Just my luck, I uploaded my book not knowing what the site would soon become.
What Pen Pinery functions as is an ARC reader hub. According to Google, the site has a network of over 100,000 ARC readers (now that it's switched to romance). I have no idea how many it had previously, but probably not many. When I was researching it, I was assured that it wasn't solely for pre-published books. That was good, because I was really only aiming for reviews.
Time passed and I'd occasionally get a nudge from them that no one had chosen my book to review. "Do you need to update your blurb?" Okay, whatever. It wasn't the blurb. Eventually a couple users chose it, with one commenting that the cover "could use some work". He was right. I'd been using a Canva-designed cover that was pretty awful in hindsight. So, after purchasing a cover from Miblart, that was the one thing I was able to update. It helped---a little. I think I found 8 readers in total.
With no reviews forthcoming, I wrote the place off. Then a couple of months ago, I received notice that Running From Herself had gotten two reviews.
Those emails are sitting unopened in my in box.
I was tempted to open them tonight, but then I thought, why upset myself? I react poorly to criticism of my work (i.e., of "me"), because my work is me. Who else would it be? It may be because I get so few reviews that I remember them---distinctly. I still haven't gotten over the Goodreads reviewer who insinuated that I don't understand "big words". She's a teacher, you know, she was quick to include, and she sees it all the time with her students. Hey, if I'm unsure about a word, I look it up! At least I'm smart enough to do that.
See? I've yet to get over it.
Everyone says, of course, that an author shouldn't read his or her reviews. Reviews are for readers. I quibble with the logic of that. If my book's not selling, why wouldn't I want to know the reason? Is a bad review driving potential buyers away? If you've got a thousand reviews, one bad one doesn't matter. If you've got about eight, well, there you go.

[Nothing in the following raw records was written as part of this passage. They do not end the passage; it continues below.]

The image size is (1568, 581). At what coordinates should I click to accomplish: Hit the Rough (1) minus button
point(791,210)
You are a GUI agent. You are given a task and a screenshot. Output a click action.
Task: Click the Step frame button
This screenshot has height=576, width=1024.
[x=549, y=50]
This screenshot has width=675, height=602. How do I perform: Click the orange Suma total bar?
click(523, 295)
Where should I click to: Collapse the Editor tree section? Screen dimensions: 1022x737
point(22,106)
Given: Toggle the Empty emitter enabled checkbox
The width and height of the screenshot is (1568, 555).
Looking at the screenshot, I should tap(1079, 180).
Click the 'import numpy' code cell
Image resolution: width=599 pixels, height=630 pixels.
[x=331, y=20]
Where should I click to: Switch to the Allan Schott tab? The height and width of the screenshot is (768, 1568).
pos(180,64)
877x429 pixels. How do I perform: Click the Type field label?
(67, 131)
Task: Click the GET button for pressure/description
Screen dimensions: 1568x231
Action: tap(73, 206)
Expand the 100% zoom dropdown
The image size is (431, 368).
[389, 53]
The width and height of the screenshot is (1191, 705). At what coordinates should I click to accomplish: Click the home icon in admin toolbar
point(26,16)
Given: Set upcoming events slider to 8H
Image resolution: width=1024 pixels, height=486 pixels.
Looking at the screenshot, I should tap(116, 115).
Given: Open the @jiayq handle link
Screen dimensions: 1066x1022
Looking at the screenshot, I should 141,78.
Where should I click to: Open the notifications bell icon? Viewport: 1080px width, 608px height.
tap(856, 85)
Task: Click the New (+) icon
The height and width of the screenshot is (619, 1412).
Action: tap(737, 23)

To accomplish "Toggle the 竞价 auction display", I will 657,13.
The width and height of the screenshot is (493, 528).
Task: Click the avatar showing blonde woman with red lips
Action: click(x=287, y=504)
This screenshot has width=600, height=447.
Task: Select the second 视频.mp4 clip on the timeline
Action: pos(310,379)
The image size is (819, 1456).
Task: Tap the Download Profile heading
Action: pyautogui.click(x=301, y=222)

That's not why my novel isn't selling, but my point still stands. (That particular review was for a different book.)
So, despite wanting to clean out my in-box, I think I'll leave those two review emails alone. There are telltale signs anyway. I didn't see a spike in sales after the reviews were posted, or even a spikelet. Plus, now that the site is 100% romance, those reviews might not even exist anymore.
I suppose the site owner made a sound business decision by narrowing his focus, but he ruined the site; sorry. Soon every book-related site will be completely romance-driven. A writer can't catch a break nowadays. But now I've veered off topic.
So, yay or nay? Do you read your reviews?